Zaviyar sontak menatap Adiba khawatir. Dia langsung menyentuh pundak Istrinya dengan perasaan kalut. Sungguh dia sangat khawatir mendengar rintihan Adiba.
Adiba menyentuh tangan Suaminya yang ada di pundaknya. Dia genggaman tangan Zaviyar lalu meremas pelan. Ia tersipu malu akan keromantisan Suaminya walau sederhana.
"Tidak apa, Mas jangan khawatir."
"Adek yakin? Mari mandi bersama dan maaf membuat Adek kesakitan."
"Yakin, Mas. Ini wajar jika terasa ngilu karena itu pertama kali untuk, Adek. Ma-mandi ber-berdua? Itu anu ...."
Cyra tidak mampu menyelesaikan perkataannya karena sangat gugup dan malu. Dia berpaling menyembunyikan wajah merona parah. Ia menunduk dalam menyembunyikan semu wajahnya.
Zaviyar menangkup pipi gembil Adiba lalu membawa berhadapan dengannya. Dengan manis ia kecup kening Istrinya agar semua jadi tenang.
"Selamat pagi, Dek Adiba."
Zaviyar ingin merubah sedikit tabiatnya menjadi manis. Walau masih kaku dengan nada dingin.
"Selamat pagi, Mas Zaviyar."
Adiba merona akan situasi manis. Jika begini mana bisa dia berpaling menatap lain. Hanya bisa fokus pada bola mata jelaga Zaviyar tanpa berkedip. Hingga tubuhnya melayang di udara dengan selimuti melilit tubuh.
"Apa mata Mas sangat indah sampai Adek tidak berkedip?"
Adiba spontan mengaguk menyetujui pernyataan Zaviyar. Dia langsung sadar dan menyembunyikan wajah di bahu lebar Suaminya.
Zaviyar tersenyum tipis melihat Adiba begitu manis. Dia kecup pelipis Istrinya lalu merengkuh erat. Ia sangat senang Istrinya berada di dalam kedua tangannya.
"Mau mandi atau tetap dalam gendongan, Mas?"
"Mandi, tolong turunkan, Adek."
"Tapi, Mas masih betah menggendong Adek, bagaimana?"
Zaviyar duduk di kloset dengan Adiba berada di pangkuannya. Dia juga senang melihat Istrinya begitu cantik saat malu-malu.
Adiba turun dari pangkuan Zaviyar hati-hati. Namun, dia langsung oleng nyaris jatuh jika tidak ada Suaminya menyanggah tubuhnya.
"Akh, sakit," lirih Adiba.
Zaviyar merasa bersalah akan kesakitan yang di alamu Adiba. Dia tidak suka Istrinya sakit apa lagi menangis.
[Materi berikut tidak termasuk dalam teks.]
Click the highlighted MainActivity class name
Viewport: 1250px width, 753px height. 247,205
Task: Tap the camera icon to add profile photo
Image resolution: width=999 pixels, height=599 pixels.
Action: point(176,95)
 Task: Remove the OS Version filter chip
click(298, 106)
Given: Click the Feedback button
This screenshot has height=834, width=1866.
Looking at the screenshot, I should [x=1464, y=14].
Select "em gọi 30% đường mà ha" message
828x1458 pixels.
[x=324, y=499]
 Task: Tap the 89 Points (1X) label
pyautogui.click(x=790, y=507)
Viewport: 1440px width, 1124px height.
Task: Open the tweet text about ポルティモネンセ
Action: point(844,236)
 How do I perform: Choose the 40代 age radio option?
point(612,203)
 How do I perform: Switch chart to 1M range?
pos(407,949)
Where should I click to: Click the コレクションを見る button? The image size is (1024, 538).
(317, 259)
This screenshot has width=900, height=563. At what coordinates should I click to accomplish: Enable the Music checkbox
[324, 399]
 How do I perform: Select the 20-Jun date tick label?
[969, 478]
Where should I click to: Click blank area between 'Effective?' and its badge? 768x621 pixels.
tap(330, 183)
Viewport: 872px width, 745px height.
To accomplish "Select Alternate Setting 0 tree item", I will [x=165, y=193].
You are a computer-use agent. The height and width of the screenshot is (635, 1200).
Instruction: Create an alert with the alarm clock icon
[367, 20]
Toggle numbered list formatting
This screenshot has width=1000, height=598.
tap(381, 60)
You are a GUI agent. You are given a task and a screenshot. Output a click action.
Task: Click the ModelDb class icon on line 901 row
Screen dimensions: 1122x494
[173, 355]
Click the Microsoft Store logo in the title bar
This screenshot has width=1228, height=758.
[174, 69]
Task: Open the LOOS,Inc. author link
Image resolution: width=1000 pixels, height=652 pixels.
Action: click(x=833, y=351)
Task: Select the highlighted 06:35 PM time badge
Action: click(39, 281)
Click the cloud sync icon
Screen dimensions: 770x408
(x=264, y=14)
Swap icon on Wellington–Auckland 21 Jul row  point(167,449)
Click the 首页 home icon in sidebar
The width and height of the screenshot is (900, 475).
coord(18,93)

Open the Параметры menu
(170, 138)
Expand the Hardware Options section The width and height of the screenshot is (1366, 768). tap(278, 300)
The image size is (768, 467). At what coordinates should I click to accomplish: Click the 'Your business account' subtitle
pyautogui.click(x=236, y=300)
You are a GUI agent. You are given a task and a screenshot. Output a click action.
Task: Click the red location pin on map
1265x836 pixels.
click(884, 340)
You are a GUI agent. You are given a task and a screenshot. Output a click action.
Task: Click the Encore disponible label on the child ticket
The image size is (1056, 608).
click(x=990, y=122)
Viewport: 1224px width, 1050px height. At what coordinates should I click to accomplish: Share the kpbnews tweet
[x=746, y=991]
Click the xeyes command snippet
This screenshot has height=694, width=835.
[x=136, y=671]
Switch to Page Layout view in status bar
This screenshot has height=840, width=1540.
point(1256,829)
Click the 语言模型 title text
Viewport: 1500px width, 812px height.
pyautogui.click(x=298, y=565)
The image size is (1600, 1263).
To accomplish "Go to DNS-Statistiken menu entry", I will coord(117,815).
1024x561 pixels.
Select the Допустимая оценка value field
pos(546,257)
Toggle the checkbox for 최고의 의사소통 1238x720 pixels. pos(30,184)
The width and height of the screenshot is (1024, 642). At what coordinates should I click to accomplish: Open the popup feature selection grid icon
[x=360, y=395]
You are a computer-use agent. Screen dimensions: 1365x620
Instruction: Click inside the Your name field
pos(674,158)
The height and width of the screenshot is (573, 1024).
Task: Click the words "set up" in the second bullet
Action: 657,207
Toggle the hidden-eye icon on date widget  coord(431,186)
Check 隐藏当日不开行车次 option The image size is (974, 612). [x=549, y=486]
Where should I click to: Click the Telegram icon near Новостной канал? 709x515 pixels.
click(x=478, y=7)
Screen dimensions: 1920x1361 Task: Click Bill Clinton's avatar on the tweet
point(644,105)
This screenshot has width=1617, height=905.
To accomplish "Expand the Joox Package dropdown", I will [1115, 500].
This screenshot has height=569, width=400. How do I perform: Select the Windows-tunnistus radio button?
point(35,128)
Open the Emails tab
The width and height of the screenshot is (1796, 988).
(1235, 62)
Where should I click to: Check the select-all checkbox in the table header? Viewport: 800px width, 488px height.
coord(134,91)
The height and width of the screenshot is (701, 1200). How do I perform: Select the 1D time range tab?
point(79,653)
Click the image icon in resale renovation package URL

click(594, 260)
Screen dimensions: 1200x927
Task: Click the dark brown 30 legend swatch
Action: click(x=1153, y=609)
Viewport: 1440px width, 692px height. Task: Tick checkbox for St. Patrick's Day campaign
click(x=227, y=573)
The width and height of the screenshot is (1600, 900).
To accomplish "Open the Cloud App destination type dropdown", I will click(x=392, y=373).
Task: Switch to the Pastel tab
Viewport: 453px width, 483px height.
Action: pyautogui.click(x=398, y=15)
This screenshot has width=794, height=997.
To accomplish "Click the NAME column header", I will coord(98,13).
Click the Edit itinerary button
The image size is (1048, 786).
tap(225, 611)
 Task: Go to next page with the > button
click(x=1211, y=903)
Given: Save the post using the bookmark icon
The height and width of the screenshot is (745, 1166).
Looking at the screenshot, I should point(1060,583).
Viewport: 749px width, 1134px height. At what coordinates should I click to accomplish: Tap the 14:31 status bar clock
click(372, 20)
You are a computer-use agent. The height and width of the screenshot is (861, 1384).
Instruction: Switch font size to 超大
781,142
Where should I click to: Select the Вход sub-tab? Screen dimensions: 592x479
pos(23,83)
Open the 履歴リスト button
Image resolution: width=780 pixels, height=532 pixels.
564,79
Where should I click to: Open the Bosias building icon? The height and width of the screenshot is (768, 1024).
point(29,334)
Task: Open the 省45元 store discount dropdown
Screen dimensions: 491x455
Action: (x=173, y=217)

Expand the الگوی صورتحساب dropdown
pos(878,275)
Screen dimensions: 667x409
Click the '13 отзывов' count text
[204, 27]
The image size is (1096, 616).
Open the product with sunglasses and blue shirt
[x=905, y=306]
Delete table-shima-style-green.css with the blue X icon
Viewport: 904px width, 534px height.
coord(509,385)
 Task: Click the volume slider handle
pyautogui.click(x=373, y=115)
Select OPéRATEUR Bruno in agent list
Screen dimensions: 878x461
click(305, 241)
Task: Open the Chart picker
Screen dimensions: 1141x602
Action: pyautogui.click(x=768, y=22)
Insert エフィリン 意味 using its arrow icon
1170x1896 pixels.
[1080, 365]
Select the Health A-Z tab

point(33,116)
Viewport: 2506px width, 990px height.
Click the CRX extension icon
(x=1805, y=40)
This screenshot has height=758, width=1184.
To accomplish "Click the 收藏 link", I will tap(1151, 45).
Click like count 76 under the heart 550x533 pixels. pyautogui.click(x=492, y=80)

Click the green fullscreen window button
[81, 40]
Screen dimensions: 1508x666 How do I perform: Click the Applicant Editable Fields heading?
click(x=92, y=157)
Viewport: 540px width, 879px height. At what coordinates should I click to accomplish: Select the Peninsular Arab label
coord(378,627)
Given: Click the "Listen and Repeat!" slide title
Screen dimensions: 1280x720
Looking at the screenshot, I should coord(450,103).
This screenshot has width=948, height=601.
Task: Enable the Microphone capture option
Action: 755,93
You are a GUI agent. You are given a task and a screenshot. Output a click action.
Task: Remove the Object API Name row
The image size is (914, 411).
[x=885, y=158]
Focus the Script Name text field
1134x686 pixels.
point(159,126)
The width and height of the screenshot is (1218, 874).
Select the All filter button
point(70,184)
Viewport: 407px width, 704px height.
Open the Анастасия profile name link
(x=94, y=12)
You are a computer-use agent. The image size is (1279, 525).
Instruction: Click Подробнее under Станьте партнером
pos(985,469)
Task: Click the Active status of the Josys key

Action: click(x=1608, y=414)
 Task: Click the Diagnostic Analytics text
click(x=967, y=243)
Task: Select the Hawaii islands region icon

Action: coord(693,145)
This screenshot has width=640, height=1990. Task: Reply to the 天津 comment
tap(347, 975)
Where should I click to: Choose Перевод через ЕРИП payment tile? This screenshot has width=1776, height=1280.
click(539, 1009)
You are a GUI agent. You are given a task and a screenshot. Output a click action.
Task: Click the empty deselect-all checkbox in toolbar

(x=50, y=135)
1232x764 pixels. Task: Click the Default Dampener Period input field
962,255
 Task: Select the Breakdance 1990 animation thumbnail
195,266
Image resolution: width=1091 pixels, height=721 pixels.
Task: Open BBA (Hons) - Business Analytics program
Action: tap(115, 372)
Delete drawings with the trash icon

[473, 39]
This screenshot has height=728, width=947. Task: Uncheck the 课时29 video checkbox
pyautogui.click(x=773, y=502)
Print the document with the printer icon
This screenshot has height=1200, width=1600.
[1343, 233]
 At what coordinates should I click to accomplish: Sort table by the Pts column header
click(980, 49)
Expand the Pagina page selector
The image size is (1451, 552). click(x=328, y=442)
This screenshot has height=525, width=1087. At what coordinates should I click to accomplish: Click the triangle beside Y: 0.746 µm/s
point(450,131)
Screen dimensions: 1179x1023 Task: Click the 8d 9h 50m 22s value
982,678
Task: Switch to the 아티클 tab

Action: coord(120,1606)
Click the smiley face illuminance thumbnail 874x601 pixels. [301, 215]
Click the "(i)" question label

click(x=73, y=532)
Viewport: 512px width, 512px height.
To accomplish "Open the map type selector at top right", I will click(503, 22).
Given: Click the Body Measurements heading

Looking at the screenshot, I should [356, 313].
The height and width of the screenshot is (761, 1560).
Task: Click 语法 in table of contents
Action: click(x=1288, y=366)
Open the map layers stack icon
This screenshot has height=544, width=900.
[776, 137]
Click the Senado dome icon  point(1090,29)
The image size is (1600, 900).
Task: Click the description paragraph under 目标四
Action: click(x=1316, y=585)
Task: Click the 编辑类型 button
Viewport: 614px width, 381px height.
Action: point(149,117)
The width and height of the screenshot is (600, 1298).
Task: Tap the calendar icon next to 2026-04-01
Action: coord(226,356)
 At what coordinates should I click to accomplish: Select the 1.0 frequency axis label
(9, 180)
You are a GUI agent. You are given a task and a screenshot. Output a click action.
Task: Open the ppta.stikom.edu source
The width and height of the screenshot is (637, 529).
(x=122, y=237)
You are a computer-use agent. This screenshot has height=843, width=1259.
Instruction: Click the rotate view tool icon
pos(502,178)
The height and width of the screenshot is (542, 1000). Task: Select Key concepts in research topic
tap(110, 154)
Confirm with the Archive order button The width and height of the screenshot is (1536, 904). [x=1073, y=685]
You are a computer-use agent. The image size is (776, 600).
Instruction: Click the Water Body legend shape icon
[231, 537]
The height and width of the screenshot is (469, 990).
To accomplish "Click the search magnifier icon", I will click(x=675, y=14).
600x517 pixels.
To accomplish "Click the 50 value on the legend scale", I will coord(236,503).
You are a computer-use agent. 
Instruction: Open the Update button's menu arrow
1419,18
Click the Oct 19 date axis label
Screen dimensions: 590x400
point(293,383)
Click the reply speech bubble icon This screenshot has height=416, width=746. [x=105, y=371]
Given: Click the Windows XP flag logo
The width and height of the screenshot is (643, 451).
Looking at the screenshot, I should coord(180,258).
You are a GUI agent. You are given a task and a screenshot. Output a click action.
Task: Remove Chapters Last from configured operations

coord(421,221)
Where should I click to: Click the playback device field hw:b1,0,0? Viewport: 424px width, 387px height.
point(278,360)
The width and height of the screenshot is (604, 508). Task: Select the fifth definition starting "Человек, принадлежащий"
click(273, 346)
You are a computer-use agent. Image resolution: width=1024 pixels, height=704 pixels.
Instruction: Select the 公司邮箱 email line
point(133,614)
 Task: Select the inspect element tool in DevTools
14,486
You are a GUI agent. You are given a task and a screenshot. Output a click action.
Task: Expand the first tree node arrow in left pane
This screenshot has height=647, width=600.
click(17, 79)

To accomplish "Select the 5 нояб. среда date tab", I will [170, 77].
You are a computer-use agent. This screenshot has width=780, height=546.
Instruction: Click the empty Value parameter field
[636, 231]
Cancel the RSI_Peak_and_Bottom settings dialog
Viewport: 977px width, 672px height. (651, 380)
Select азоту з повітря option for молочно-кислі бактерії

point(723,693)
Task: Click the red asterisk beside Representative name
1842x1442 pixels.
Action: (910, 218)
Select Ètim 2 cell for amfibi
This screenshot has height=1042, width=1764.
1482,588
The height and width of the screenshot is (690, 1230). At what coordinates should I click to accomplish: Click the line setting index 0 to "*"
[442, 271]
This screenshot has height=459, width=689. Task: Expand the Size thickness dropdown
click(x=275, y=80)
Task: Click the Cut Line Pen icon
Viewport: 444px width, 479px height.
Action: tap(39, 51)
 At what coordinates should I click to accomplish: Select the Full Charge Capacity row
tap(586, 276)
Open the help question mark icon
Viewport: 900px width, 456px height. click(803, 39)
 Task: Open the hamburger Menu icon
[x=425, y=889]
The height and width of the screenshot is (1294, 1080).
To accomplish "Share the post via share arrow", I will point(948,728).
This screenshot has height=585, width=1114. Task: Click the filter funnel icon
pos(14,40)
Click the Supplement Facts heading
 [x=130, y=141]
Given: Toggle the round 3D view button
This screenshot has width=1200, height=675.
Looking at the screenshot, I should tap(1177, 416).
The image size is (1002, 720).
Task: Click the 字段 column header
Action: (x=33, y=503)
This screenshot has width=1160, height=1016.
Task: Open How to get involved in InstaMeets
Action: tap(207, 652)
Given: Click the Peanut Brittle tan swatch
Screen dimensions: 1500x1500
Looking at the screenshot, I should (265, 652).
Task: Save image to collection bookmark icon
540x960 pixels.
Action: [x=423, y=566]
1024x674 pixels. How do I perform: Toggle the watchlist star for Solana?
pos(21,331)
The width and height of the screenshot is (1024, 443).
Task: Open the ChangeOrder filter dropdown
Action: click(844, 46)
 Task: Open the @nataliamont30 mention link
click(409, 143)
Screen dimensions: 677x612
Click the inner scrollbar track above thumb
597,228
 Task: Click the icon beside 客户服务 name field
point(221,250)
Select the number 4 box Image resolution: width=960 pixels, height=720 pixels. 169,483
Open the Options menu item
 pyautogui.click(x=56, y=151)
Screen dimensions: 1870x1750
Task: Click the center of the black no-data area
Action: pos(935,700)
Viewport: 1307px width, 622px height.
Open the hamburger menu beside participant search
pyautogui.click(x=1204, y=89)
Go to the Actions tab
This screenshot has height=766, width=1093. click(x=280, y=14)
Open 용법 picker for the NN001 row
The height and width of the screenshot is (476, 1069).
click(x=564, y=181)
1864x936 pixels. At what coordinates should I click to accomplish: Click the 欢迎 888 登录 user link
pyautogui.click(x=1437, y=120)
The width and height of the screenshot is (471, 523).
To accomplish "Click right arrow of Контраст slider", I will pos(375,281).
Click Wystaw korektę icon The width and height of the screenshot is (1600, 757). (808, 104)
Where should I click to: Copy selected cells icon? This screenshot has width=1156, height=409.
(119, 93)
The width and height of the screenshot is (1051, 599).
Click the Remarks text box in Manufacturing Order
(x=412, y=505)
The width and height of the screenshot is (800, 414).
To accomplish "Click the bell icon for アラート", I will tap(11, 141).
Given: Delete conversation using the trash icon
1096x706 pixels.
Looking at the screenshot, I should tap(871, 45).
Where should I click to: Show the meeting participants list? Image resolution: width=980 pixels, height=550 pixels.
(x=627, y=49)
"Mas, aku baik-baik saja. Ini wajar, Mas sangat jelek jika sedang khawatir," goda Adiba.
Zaviyar menyentil kening Adiba lalu mengecup pipi. Dengan iseng dia buka lilitan selimut alhasil Istrinya memekik.
"Mas Zaviyar ....!"
Adiba meringkuk dengan selimut mencengkeram tubuh. Suaminya nakal sekali menggodanya di pagi buta.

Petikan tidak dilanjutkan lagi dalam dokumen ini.